Люди перестали называть вещи своими именами. Словно принять неизбежное есть то же самое, что переименовать неизбежное - в желанное. Мало иметь смелость признать, что подлость существует, существуют предательство и измена, существуют цинизм и низость, и нам приходится с этом жить, а может быть, и совершать их. Надо найти в себе смелость назвать их их именами, обозначить, не дать им раствориться в мороке словоблудия.
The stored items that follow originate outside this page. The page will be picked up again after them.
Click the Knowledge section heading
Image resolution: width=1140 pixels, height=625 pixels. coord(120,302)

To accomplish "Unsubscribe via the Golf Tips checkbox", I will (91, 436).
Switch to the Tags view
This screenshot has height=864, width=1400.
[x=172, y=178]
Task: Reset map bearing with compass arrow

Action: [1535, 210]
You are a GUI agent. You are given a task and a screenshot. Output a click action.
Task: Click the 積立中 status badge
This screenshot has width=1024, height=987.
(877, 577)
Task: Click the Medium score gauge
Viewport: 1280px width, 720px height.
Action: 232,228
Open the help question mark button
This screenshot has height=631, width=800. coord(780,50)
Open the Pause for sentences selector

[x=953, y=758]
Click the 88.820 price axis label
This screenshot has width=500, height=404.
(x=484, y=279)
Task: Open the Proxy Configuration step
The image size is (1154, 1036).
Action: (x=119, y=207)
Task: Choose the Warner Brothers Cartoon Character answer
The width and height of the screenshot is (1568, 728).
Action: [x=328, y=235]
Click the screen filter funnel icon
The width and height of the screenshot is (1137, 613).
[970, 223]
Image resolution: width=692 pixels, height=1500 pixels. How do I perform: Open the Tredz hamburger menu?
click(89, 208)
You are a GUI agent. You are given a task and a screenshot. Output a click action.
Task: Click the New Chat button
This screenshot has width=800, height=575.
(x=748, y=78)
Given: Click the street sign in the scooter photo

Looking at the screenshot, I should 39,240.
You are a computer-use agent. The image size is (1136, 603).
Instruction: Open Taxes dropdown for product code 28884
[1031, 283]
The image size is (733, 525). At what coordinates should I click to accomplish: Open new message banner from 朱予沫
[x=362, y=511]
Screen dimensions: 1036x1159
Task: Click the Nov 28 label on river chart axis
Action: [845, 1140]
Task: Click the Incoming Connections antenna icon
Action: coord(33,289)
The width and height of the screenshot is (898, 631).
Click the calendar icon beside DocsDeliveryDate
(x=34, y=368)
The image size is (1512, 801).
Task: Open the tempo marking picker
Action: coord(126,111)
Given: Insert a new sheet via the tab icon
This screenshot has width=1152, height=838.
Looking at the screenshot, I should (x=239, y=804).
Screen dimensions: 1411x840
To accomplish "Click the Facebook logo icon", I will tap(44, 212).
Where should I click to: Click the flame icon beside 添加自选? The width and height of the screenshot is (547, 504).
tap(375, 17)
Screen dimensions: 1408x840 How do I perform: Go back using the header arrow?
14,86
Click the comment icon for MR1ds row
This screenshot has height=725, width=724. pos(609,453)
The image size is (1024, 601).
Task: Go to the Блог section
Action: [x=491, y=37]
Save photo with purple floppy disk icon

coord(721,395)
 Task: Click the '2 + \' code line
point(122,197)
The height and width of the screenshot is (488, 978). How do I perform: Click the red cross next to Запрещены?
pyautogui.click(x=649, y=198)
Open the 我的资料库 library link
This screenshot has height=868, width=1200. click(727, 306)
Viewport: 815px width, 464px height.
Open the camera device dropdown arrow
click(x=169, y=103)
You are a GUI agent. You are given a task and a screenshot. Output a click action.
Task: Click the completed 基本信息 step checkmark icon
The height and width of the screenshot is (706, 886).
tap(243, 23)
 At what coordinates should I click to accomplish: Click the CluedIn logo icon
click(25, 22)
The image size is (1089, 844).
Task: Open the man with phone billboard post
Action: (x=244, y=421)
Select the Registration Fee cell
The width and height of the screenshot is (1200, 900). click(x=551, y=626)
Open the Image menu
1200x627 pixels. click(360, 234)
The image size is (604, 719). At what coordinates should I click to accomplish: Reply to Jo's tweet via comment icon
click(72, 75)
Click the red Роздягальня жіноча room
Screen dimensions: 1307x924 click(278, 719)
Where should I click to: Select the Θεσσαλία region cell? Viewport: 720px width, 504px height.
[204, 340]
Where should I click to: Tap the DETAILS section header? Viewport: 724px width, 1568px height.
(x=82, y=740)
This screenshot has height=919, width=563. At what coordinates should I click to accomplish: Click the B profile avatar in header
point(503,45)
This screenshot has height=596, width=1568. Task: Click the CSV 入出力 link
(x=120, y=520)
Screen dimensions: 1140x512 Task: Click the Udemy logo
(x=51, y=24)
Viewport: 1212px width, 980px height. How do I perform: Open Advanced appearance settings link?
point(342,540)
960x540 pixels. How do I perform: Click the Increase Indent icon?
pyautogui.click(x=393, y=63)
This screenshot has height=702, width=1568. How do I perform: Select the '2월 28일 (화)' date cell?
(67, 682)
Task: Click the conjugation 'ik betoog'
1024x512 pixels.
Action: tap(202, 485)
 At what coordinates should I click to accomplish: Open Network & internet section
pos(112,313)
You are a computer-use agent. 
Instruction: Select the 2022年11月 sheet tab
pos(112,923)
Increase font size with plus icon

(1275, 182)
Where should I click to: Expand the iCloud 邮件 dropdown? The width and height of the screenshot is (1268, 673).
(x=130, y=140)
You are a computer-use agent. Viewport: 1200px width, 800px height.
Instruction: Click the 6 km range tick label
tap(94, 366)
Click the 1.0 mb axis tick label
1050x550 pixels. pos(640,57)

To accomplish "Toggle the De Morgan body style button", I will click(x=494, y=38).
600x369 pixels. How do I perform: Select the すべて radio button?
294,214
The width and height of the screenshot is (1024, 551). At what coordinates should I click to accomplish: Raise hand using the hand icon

Сказать прямо: я живу с предателем, я влюбилась в подлеца... Похоже, это труднее, чем признать себя клятвопреступником, вором и убийцей?
Как бы вы отнеслись к таким небольшим изменениям в языке, когда в новостях вместо "он убил" диктор говорил бы "он подарил бессмертие его душе", вместо "он украл" - "установил справедливость по своей мерке", вместо "лжесвидетельствовал" - "изложил собственную версию события"?
А понимаете ли вы, что вслед за лингвистическими изменениями в языке неизбежно следуют поправки в Закон? Что Закон не дышло не Слово Божие, да и на последнее всегда найдется герменевтика?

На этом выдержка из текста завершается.